Le 16 septembre 2025, à l’occasion du Space de Rennes, le Crédit Agricole a annoncé la création d’un « fonds de développement en agriculture ». Premier financeur du secteur agricole, la banque revendique aujourd’hui 80 % de parts de marché auprès des exploitants et gère 55 milliards d’euros d’encours de crédit.

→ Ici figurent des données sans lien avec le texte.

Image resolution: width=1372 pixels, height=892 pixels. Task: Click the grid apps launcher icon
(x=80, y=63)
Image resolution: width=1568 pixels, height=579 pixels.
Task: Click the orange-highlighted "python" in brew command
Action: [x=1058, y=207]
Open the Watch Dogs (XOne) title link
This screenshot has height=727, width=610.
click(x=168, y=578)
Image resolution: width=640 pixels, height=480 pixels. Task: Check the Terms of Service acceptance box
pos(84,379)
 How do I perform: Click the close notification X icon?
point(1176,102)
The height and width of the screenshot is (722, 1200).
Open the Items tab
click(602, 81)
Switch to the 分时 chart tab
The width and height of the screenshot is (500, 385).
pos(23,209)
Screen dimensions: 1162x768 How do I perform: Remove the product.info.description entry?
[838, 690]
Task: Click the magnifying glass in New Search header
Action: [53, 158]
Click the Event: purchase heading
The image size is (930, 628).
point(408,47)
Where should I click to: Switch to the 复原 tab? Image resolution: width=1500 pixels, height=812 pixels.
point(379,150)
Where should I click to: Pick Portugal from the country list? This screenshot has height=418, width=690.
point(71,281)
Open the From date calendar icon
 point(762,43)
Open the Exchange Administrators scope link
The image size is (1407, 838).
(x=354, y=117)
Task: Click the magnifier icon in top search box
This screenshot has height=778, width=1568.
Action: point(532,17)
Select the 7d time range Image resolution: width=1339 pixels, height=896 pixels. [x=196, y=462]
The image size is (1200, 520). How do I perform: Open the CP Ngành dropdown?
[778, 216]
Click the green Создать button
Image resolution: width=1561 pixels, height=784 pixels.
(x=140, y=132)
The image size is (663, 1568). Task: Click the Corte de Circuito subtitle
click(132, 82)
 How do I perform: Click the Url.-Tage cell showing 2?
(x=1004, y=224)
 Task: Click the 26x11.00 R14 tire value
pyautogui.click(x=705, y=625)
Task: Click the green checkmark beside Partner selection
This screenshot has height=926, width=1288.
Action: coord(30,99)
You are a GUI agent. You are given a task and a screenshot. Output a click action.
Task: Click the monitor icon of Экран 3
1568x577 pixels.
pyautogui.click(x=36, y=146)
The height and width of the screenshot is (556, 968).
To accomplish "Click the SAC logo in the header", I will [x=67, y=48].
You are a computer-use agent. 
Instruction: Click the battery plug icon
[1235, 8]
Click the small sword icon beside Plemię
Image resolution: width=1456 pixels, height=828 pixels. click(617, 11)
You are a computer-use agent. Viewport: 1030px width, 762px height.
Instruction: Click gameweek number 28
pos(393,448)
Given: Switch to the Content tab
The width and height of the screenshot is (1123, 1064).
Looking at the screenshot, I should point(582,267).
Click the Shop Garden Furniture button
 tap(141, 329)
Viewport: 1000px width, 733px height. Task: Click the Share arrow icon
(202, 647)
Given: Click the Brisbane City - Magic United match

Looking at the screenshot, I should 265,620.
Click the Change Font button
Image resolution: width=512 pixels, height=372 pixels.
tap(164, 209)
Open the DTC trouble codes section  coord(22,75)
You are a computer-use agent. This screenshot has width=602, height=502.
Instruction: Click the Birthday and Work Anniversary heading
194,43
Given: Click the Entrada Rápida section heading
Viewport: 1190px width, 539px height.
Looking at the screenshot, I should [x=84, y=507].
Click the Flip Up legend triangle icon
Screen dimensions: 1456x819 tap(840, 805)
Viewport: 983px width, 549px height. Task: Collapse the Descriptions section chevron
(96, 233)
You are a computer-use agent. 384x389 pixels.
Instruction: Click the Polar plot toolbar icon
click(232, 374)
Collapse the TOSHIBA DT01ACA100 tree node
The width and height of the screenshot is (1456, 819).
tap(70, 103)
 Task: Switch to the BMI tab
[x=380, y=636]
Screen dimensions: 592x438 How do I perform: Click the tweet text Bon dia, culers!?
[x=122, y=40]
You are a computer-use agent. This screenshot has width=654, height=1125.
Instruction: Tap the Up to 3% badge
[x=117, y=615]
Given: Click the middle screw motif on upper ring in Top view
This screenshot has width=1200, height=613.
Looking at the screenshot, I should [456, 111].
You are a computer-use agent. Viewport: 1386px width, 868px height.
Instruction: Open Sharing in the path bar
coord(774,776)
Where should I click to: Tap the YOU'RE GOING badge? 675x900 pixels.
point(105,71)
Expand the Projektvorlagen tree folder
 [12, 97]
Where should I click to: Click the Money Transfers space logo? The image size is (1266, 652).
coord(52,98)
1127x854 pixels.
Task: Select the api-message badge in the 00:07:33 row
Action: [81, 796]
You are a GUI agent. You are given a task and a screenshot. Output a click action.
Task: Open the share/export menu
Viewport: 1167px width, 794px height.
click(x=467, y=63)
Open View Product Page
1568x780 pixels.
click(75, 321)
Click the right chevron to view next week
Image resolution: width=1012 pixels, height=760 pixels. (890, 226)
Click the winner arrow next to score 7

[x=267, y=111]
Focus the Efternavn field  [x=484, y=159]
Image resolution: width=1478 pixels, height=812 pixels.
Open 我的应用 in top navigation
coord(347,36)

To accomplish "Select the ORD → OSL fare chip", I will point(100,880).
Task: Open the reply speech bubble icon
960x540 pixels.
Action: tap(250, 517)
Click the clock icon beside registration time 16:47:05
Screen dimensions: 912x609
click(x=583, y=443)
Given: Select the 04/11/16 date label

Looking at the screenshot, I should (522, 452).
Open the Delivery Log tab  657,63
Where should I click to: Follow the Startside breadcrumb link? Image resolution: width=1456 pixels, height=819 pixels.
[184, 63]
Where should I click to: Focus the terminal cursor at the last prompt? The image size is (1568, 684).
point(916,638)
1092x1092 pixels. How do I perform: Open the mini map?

Ce nouvel outil vise à accompagner les projets d’installation et de modernisation dans un contexte où les besoins financiers du secteur sont colossaux.
Un dispositif sous forme de quasi-fonds propres
Le principe retenu est celui des quasi-fonds propres : il ne s’agit pas pour la banque d’entrer au capital des exploitations, mais de proposer un financement complémentaire entre le crédit bancaire classique et les fonds propres de l’agriculteur.
Concrètement :
- durant les premières années, seuls les intérêts sont dus ;
- le remboursement du capital est différé et n’intervient qu’au bout de 7 à 9 ans ;
- l’objectif est de soulager la trésorerie des exploitants lors du démarrage du projet et de renforcer leur capacité de résilience face aux aléas.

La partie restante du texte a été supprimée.